= EXERCISE PASSAGE =
VQAv2

View on Hugging Face

Source dataset card and downloadable files for lance-format/vqav2-lance.

Lance-formatted version of VQAv2 — Visual Question Answering on COCO images, sourced from lmms-lab/VQAv2. Each row is a (image, question, 10 answers) triple with two CLIP embeddings (image + question text) so the same dataset supports both visual retrieval and question-similarity retrieval.

Splits

Split	Rows
`validation.lance`	214,354

Train split note. lmms-lab/VQAv2 ships train, validation, testdev, and test parquet shards but only declares the eval splits in its dataset_info, so datasets.load_dataset(..., split="train") raises. The vqav2/dataprep.py script in this repo builds the validation split today; the train split (444k rows) can be enabled in a follow-up by reading the data/train-*.parquet shards directly with PyArrow or by switching to Multimodal-Fatima/VQAv2_train. Track progress in TRACKED_DATASETS.md.

= SUPPLIED DATA =

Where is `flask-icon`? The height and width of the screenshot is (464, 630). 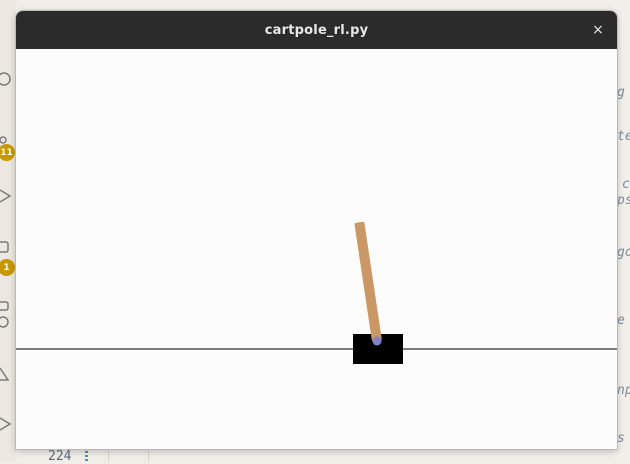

= EXERCISE INSTRUCTIONS =
**A)** In the VQAv2 dataset card, how many rows does the validation split contain?
**B)** Please rewrite everything in the VQAv2 dataset card from "View on Hugging" down to "and question-similarity retrieval.", swapping "retrieval" for "search".

= TASK-BY-TASK RESULTS =
**A)** 214,354

**B)**
View on Hugging Face

Source dataset card and downloadable files for lance-format/vqav2-lance.

Lance-formatted version of VQAv2 — Visual Question Answering on COCO images, sourced from lmms-lab/VQAv2. Each row is a (image, question, 10 answers) triple with two CLIP embeddings (image + question text) so the same dataset supports both visual search and question-similarity search.